You have a deck of $16$ cards, with:

$4$ cards that are white on both sides;
$7$ cards that are white on one side, black on the other;
$5$ cards that are black on both sides.

The cards are shuffled and randomly flipped. You draw one card from the deck and look only at one side of it.

  • (a) Draw a tree diagram with the probabilities of all possible card types. Hint: Your tree should have two levels, one for the color of the top of the card, and one for the color of the bottom card.
  • (b) What is the probability that the top of your card is black?
  • (c) If the top of your card is black, what is the probability that the bottom is white?
  • (d) If the top of your card is white, what is the probability that the bottom is white?

Now, here has been my approach thus far:
first, I figured out how many total white sides and black sides there are:

White sides $= 4 \times 2 + 7 = 15$
Black sides $= 5 \times 2 + 7 = 17$
Total sides $= 32$

Probability for top side being white $= 15/32 = 0.46875$
Probability for top side being black $= 1 - 15/32 = 0.53125$

Now, my problem is there is this $P(A | B)$ formula thing that I'm supposed to use to get the next level ones, but I don't know how to do that, so I skipped the probabilities for the second level in the tree for a bit.

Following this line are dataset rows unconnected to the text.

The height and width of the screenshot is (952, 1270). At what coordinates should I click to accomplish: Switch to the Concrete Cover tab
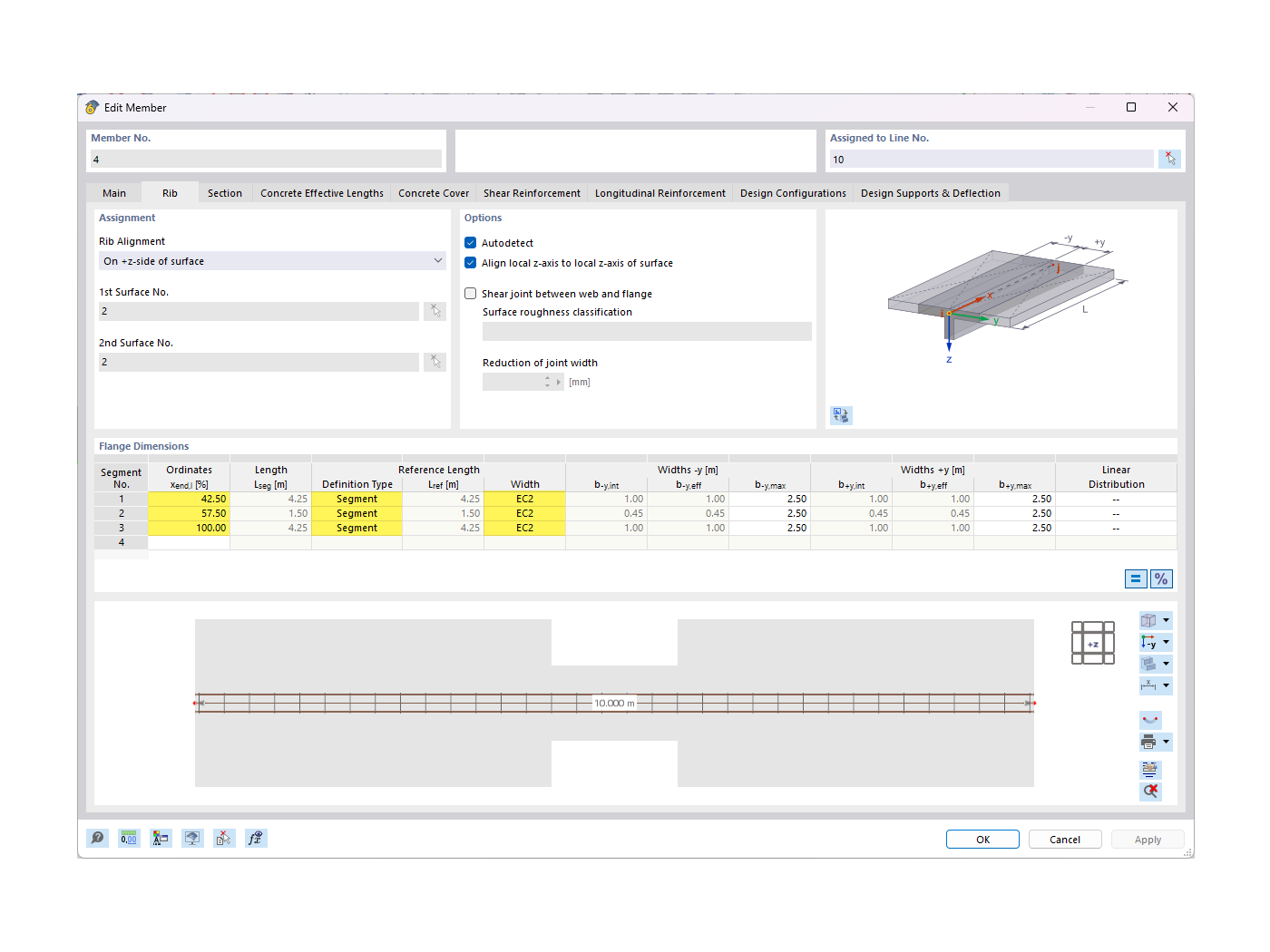click(x=433, y=192)
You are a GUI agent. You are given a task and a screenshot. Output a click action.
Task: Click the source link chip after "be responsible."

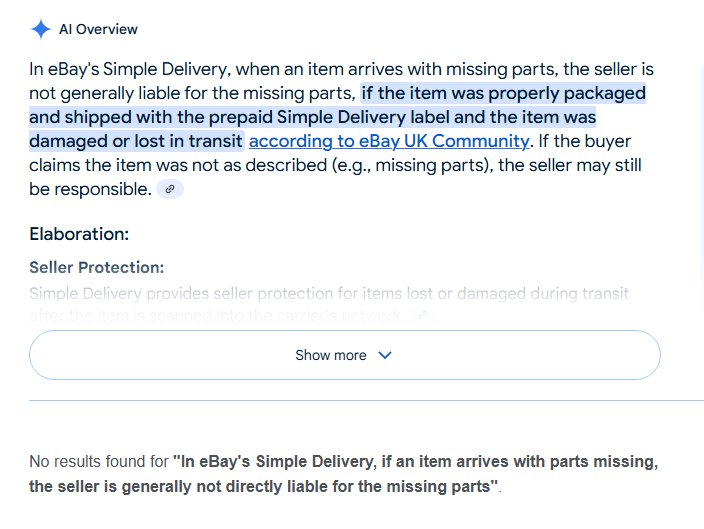click(x=170, y=189)
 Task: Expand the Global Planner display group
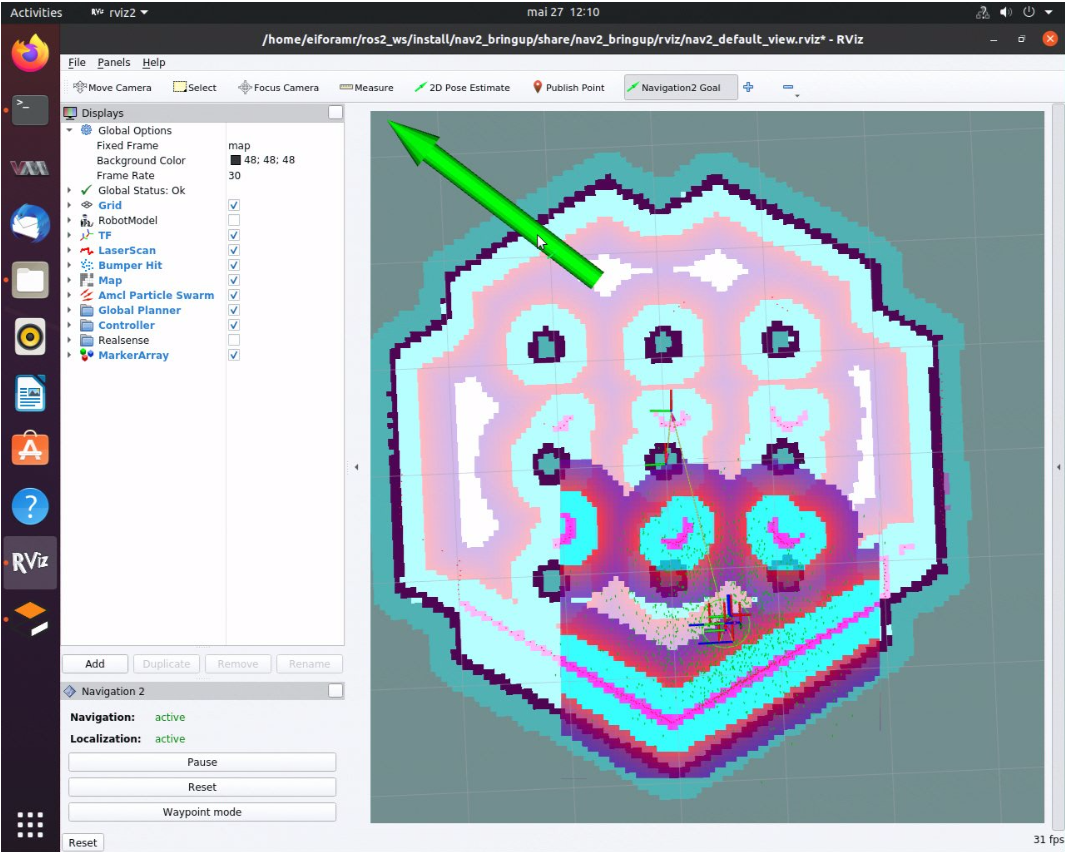pyautogui.click(x=69, y=310)
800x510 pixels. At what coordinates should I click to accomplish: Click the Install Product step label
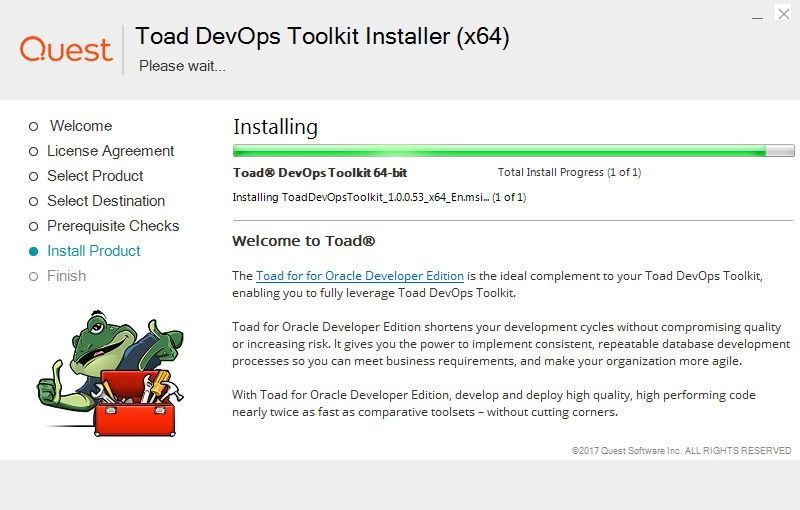click(93, 251)
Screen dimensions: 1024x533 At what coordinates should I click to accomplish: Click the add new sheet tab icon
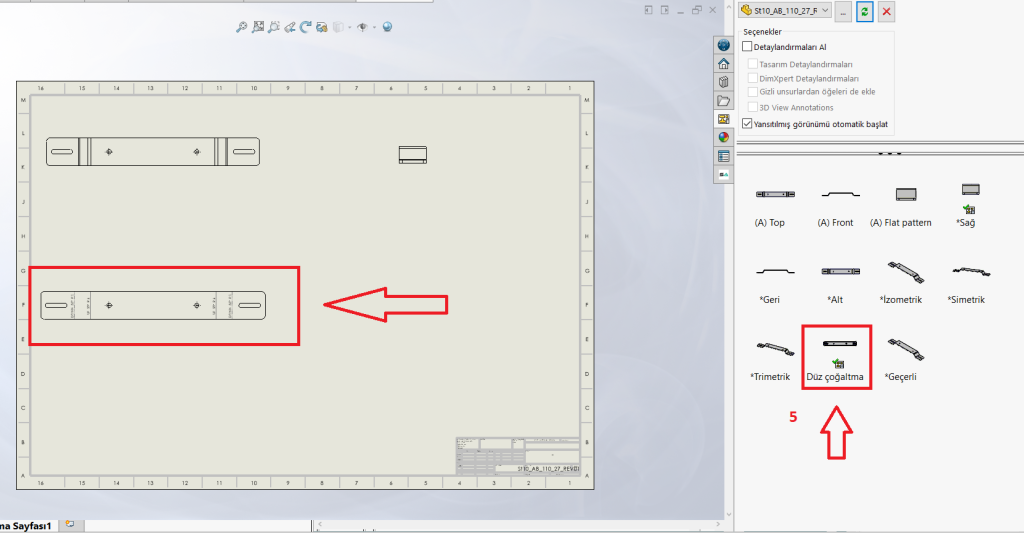(70, 524)
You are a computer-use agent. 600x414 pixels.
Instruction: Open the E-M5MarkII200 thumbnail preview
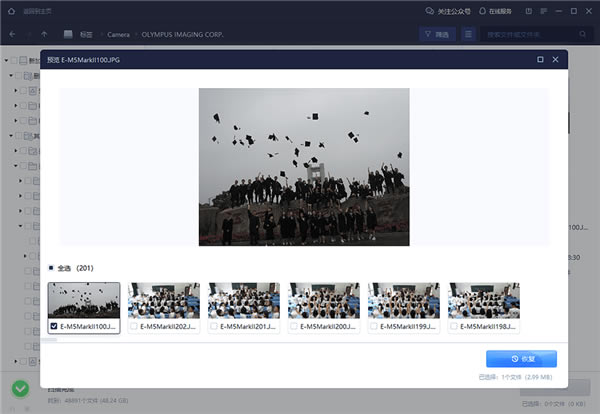tap(324, 300)
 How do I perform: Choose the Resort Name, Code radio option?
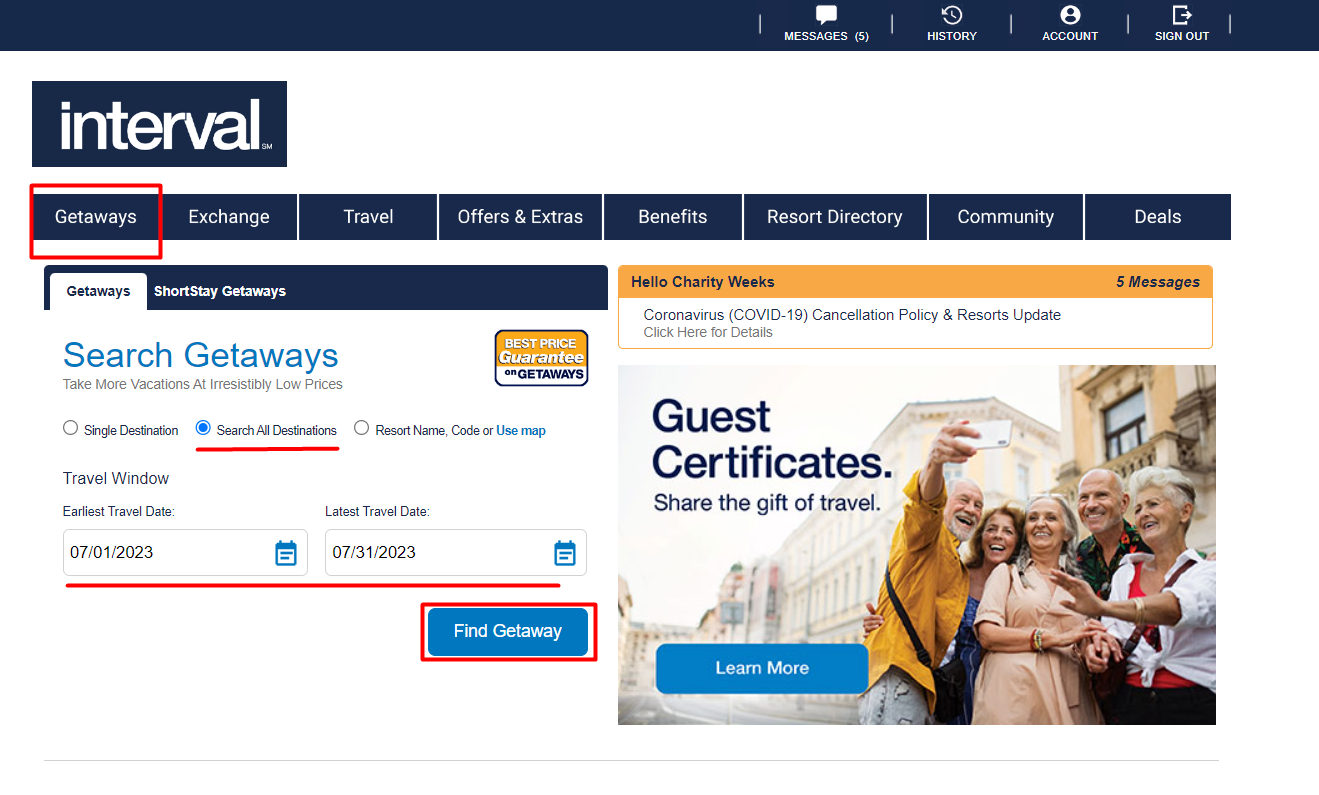coord(361,428)
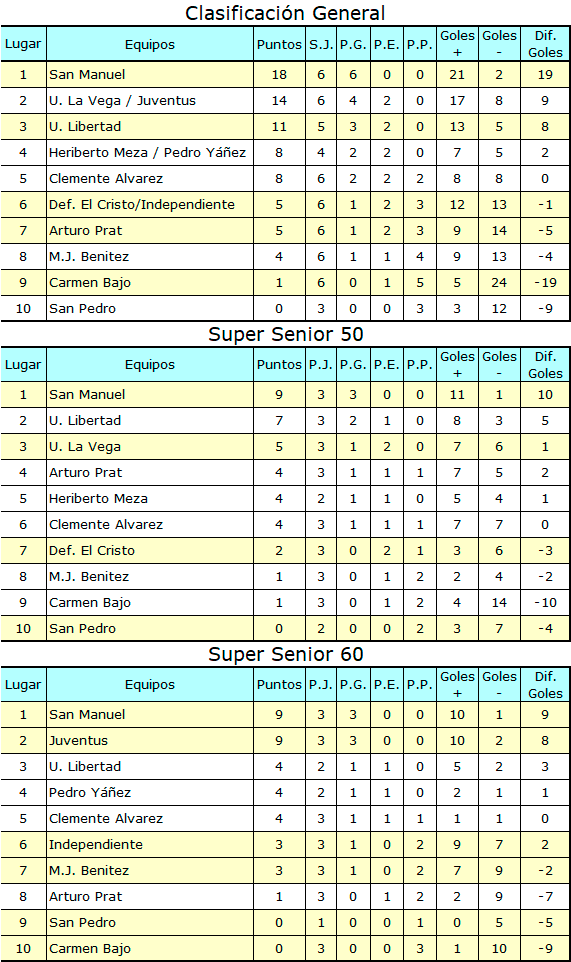Click U. La Vega in Super Senior 50
This screenshot has height=962, width=571.
click(85, 447)
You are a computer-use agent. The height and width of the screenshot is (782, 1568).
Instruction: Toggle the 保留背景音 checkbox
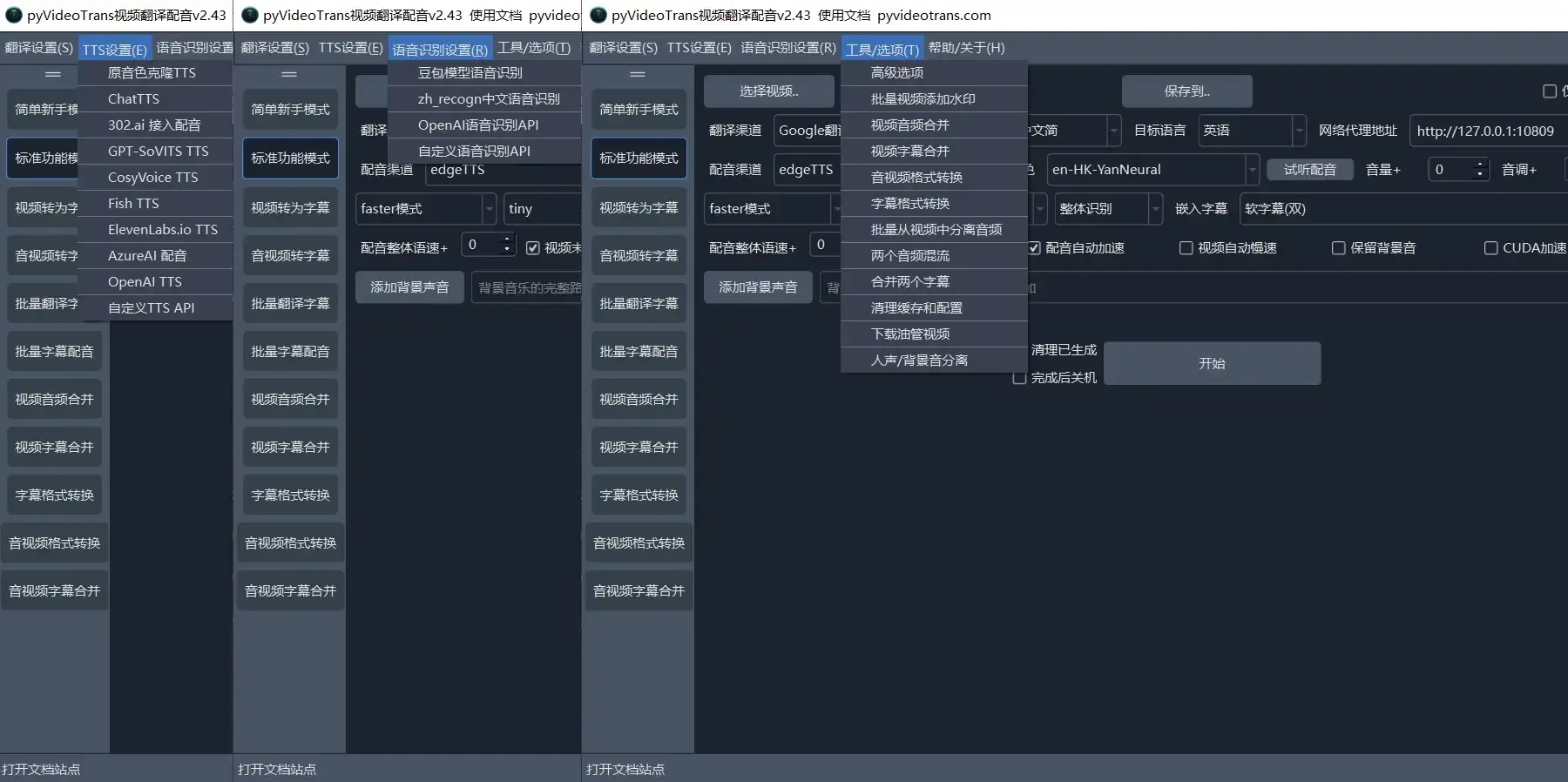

I went on to (c), where I said the probability was $7/12$, or about $0.58333$, because if your top is black, either you have a full black card (of which there are $5$), or you have a mixed card (of which there are $7$). You're looking for the probability of a mixed card, so you have a total of $7$ winning picks out of a total $12$ picks ($7 + 5$). I did a similar thing for (d)

Then I went back and filled in the tree by doing the probability of the top side (say the top is black, which is $0.53125$) times the probability of the bottom for that branch (say bottom is white (top has already been black), so that is $0.58333$). So I went $0.53125 \times 0.58333 = 0.309894$, and did $0.53125 - 0.309894$ to get the probability of a full black card.

My question is, how can I fill out the probability tree by using this $P(A|B)$ thing? I know that the formula for $P(A|B)$ is $P(A \cap B) / P(B)$. The thing is, I was getting an obviously wrong probability.

Let $B$ be the event that the top of the card drawn is black.
Let $A$ be the event that the bottom of the card drawn is white.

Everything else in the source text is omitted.